In an emailed statement, Uber tells Consumerist that its security team enforces “strict policies and technical controls to limit access to user data to authorized employees solely for purposes of their job responsibilities, and all potential violations are quickly and thoroughly investigated.”

Spangenberg says that while some employees were fired for violating the rules, “If you knew what you were doing, you could get away with it forever.”

The company maintains that employees only have access to the data that they are supposed to have access to.

“For example, our anti-fraud experts have access to trip data so they can investigate allegations of scams and compromised accounts,” says Uber, via email. “Some employees have access to driver profiles in order to check the validity of insurance documents required by law. If a rider requests a refund, an authorized customer support representative would access to data needed to credit that rider’s account. In the case of a traffic incident, a dedicated member of our safety team needs to access customer data to conduct a proper investigation and help the affected parties reach resolution.”

3. Scorched Earth

Say your company is being sued.

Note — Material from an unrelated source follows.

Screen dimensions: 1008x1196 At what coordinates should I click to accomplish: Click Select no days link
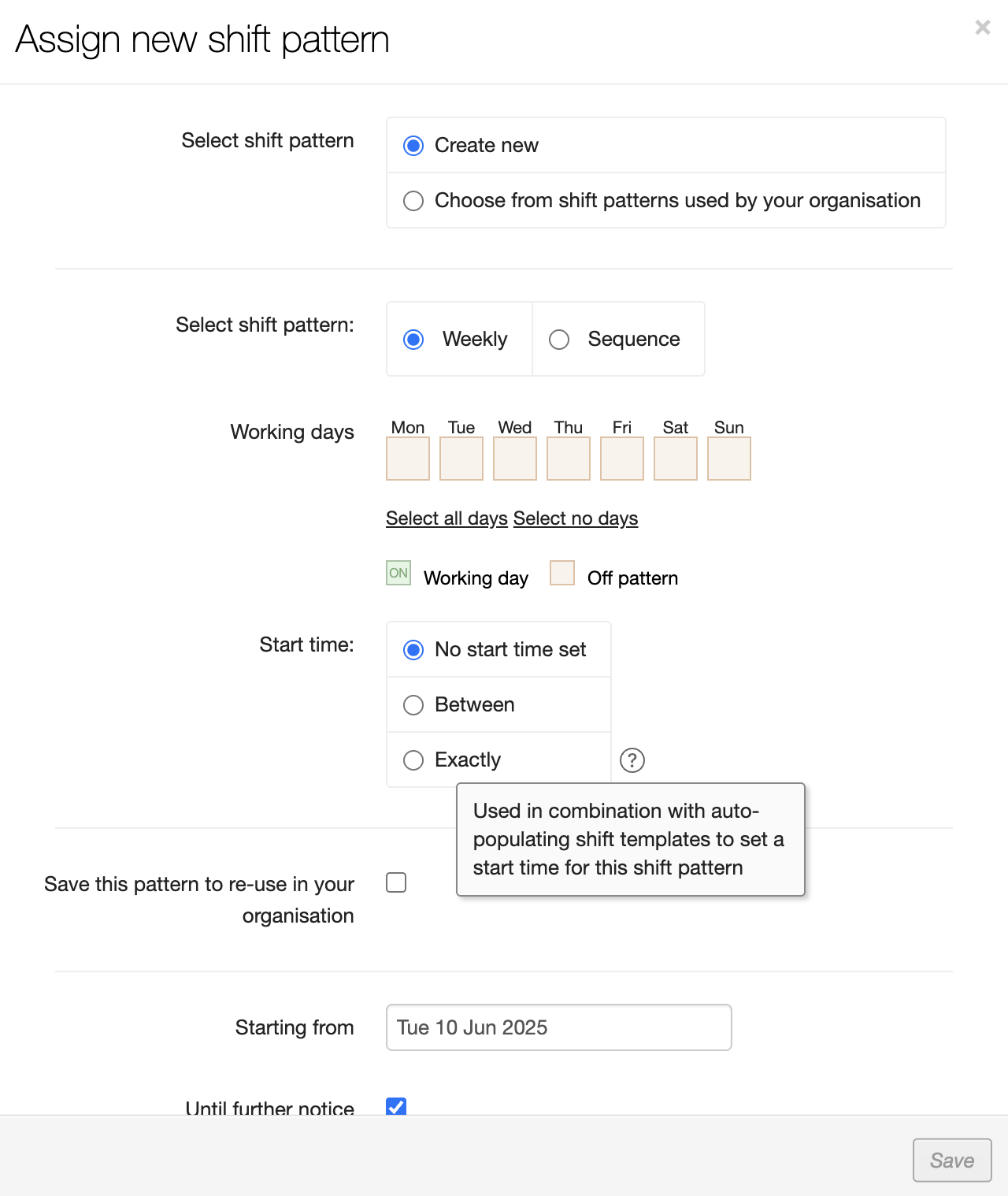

You will likely receive a “litigation hold” letter putting you on notice to preserve documents — physical paperwork and electronic files — that could be relevant to the lawsuit (even if you’d rather no one ever saw some of them).

In his declaration, Spangenberg says he took “extreme caution” to retain documents that fell under a litigation hold, his bosses at Uber had a different approach.

“Uber routinely deleted files which were subject to litigation holds,” he tells the court, noting that he raised these objections to his bosses.

Additionally, Spangenberg claims that Uber took a scorched earth approach to government raids, leaving nothing for investigators to find and having to start from scratch in the aftermath.

“I would be called when governmental agencies raided Uber’s offices due to concerns regarding noncompliance with governmental regulations,” he explains. “In those instances, Uber would lock down the office and immediately cut all connectivity so that law enforcement could not access Uber’s information. I would then be tasked with purchasing all new equipment for the office within the day, which I did when Uber’s Montreal office was raided.”

Spangenberg tells Reveal that “My job was to just make sure that any time a laptop was seized, the protocol locked the laptops up.”

In the Montreal case, provincial tax investigators alleged that Uber was evading its tax obligations and raided the local office looking for evidence. Spangenberg says the Montreal office computers were remotely encrypted from the company’s headquarters in San Francisco.

If Uber or any company is found to be deliberately destroying or hiding evidence, there could be consequences. However, in a statement to Reveal the company defended its practices.

“We’ve had robust litigation hold procedures in place from our very first lawsuit to prevent deletion of emails relevant to ongoing litigation,” claims the ridesharing company, which maintains that it will “cooperate with authorities when they come to us with appropriate legal process.”

As Reveal points out, the Quebec judge noted earlier this year that Uber’s actions to encrypt its Montreal office computers appeared to be an attempt to obstruct justice.